The goal of recommended medical therapy in LE, including heart failure management and anticoagulation if presence of an intracardiac thrombus, is a decrease of eosinophil-mediated end-organ damage and prevent adverse thrombotic events [11, 12, 16, 28]. In our patient, presenting with clinical signs of acute heart failure and severely reduced LV function, medical heart failure therapy was started immediately, but was limited to a ß-blocker due to the need of renal replacement. In addition, our patient was put on continuous therapeutic anticoagulation promptly after presenting with systemic thrombo-embolic events and a striking amount of spontaneous echo-contrast in echocardiographic imaging.

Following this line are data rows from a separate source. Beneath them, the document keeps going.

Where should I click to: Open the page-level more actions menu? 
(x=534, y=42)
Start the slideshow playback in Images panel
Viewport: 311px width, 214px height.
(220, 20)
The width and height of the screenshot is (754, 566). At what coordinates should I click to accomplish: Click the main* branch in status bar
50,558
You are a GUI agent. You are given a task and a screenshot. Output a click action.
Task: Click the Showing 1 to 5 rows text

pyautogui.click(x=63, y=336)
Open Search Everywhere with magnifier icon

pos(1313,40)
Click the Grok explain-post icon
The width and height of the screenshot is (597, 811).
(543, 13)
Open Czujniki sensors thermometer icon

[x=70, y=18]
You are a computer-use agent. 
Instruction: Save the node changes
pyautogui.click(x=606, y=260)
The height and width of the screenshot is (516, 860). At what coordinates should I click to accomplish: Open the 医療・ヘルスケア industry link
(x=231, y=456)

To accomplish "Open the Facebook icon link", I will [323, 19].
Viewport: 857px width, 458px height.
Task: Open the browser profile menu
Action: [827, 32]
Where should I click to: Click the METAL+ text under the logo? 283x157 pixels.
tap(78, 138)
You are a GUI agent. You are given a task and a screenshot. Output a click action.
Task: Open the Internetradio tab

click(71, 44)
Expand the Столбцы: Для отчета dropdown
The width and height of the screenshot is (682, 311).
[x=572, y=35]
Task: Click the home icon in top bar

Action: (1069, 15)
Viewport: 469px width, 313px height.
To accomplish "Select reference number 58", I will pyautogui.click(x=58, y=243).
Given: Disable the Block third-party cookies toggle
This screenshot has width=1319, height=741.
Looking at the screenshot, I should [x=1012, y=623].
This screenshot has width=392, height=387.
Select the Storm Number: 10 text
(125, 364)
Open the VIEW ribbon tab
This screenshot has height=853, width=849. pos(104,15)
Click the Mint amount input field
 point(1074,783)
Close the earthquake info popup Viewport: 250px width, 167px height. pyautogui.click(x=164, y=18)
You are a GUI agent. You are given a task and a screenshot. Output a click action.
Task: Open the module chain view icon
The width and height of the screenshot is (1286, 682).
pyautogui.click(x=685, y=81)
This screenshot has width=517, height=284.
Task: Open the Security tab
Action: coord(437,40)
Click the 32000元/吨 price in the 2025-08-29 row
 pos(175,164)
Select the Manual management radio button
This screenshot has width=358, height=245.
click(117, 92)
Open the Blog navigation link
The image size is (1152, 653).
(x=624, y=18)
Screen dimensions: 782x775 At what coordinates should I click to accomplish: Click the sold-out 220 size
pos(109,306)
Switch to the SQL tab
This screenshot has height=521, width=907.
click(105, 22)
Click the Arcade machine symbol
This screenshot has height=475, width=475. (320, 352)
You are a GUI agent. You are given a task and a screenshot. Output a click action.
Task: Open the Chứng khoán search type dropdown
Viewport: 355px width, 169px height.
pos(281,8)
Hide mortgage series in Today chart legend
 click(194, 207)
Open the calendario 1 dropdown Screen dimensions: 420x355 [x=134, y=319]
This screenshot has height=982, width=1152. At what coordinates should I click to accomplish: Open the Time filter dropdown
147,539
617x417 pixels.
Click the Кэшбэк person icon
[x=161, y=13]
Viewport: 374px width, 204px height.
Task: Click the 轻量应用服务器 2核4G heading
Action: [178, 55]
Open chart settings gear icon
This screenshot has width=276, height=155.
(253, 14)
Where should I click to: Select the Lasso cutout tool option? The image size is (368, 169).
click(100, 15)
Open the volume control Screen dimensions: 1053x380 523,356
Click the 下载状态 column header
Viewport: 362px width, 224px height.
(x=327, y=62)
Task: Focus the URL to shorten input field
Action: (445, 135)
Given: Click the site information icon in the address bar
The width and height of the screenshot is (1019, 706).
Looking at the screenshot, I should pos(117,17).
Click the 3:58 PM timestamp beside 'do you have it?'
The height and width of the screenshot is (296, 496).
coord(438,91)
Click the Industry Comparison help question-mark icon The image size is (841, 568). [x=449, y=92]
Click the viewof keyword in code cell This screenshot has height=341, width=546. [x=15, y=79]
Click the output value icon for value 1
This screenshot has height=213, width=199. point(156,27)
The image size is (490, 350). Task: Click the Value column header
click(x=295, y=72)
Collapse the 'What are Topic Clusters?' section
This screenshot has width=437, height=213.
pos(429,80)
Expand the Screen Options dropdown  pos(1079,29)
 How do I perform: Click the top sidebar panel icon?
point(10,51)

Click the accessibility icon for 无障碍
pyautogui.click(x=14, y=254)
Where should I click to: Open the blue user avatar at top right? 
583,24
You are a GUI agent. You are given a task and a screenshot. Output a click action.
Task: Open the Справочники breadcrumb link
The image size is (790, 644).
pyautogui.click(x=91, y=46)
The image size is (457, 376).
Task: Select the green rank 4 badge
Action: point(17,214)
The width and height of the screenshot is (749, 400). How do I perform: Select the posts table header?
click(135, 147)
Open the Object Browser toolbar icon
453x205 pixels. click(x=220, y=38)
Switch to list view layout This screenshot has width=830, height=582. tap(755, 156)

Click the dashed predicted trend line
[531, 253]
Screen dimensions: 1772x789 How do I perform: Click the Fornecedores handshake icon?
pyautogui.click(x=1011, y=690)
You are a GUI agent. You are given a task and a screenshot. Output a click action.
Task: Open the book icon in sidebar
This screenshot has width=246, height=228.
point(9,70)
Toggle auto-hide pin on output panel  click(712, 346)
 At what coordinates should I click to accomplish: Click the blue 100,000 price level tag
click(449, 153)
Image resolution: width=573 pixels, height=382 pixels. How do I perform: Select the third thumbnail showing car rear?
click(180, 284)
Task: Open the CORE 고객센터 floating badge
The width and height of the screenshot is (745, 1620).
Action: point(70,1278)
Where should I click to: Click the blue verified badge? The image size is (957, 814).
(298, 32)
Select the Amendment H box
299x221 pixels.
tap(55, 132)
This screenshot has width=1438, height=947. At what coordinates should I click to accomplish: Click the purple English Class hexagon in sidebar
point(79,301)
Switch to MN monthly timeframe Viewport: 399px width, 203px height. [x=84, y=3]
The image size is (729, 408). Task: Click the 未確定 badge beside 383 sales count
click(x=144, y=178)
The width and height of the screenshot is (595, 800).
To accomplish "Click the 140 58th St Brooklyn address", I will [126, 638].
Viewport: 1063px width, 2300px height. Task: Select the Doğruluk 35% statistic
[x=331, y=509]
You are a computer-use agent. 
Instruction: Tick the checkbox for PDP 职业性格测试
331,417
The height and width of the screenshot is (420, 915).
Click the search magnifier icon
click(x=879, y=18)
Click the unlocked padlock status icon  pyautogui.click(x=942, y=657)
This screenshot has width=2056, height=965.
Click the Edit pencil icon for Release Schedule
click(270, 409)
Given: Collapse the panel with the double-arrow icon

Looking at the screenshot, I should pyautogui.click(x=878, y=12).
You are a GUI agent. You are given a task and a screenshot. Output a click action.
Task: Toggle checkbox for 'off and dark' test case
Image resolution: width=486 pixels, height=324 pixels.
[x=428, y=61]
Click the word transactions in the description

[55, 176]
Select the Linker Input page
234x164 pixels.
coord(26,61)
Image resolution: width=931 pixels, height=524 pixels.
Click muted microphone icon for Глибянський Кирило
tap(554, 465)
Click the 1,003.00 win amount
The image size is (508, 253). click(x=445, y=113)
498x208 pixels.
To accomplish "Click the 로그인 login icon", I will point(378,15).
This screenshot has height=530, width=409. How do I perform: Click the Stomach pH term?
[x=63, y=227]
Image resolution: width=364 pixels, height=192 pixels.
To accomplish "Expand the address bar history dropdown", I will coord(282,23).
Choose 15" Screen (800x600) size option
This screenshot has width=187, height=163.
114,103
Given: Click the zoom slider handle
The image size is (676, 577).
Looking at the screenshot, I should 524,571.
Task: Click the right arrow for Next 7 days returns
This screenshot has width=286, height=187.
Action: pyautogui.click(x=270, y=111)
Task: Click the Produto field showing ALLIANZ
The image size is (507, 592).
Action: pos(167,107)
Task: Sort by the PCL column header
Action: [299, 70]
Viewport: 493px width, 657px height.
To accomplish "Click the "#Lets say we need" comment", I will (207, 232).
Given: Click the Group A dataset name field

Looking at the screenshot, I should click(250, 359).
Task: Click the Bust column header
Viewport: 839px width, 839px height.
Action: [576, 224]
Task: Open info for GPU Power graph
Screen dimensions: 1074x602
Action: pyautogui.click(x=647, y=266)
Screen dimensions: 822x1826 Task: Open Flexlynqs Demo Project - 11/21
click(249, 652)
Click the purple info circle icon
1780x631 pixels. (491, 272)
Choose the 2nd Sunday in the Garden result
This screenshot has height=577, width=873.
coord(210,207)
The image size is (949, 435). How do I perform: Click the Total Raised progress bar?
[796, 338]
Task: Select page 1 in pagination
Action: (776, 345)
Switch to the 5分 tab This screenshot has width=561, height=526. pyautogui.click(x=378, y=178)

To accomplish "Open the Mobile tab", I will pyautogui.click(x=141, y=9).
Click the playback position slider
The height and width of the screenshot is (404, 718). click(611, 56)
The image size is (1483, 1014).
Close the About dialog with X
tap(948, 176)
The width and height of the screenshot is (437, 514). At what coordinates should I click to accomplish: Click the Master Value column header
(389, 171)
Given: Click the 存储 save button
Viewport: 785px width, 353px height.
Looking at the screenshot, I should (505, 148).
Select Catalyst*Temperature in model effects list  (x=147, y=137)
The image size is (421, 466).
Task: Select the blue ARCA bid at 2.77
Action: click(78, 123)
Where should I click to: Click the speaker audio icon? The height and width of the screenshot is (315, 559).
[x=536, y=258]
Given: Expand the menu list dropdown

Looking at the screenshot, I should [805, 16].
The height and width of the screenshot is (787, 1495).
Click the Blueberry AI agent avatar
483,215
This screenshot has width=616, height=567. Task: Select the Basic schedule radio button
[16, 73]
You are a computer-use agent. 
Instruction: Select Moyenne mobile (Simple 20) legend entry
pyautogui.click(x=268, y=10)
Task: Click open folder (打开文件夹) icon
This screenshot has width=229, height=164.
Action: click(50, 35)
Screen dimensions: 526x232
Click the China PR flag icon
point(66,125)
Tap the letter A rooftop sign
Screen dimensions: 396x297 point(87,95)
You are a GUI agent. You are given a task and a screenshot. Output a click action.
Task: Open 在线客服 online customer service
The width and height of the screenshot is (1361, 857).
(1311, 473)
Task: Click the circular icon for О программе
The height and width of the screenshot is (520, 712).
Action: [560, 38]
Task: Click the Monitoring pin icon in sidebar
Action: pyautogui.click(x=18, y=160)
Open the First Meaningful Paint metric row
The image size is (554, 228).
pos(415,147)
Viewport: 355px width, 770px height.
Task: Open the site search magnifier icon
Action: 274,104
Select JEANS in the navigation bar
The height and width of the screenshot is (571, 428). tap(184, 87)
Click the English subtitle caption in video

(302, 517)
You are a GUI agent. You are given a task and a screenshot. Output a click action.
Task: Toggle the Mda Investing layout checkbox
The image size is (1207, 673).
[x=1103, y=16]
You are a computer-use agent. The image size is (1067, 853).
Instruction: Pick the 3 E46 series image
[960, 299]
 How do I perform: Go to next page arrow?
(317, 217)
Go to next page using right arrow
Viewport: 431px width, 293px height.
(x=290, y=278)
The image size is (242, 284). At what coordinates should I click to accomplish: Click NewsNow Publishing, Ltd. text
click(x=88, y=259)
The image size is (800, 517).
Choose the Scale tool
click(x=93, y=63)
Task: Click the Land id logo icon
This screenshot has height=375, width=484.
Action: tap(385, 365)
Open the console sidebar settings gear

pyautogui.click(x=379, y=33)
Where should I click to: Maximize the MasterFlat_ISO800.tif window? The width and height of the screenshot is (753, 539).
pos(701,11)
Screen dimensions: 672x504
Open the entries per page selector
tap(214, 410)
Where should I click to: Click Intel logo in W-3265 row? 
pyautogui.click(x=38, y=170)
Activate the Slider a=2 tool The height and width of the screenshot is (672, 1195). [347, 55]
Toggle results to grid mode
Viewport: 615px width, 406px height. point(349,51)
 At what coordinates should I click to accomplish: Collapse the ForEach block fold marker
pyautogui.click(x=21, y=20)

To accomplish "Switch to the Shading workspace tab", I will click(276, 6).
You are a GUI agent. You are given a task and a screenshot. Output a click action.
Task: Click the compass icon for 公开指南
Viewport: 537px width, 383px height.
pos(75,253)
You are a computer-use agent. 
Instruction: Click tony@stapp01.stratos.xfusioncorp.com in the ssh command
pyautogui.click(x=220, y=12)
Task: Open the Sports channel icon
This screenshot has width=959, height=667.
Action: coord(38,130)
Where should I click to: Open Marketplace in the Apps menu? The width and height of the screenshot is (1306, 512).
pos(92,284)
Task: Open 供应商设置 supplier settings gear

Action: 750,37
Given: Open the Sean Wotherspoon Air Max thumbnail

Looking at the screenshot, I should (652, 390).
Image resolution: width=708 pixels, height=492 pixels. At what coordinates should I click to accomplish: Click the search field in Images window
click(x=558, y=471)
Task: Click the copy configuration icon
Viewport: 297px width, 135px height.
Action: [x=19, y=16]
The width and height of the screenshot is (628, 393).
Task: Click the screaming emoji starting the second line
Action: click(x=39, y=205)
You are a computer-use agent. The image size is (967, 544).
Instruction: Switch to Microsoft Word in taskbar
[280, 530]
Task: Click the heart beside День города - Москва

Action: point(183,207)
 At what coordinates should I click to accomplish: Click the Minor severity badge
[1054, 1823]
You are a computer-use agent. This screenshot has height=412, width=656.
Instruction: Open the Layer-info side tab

In analogue with the high amount of 69.7% of patients treated with anticoagulant therapy with a detectable decrease in thrombus mass [12], the amount of detectable spontaneous echo contrast decreased in echocardiographic follow-up study in our patient, although LV systolic function remained severely impaired. The role of anticoagulation, however, in patients with spontaneous echo-contrast and to prevent endocavitary thrombus formation is unclear and might be of high interest in patients with LE.
Risk assessment
Decision for premature implantable cardioverter defibrillator system remain challenging in patients with impaired LV function (ejection fraction ≤ 35%), but should be avoided in patients with inflammatory cardiomyopathy as LV function may improve significantly with guideline-based heart failure therapy [4]. Close surveillance is necessary in patients like ours.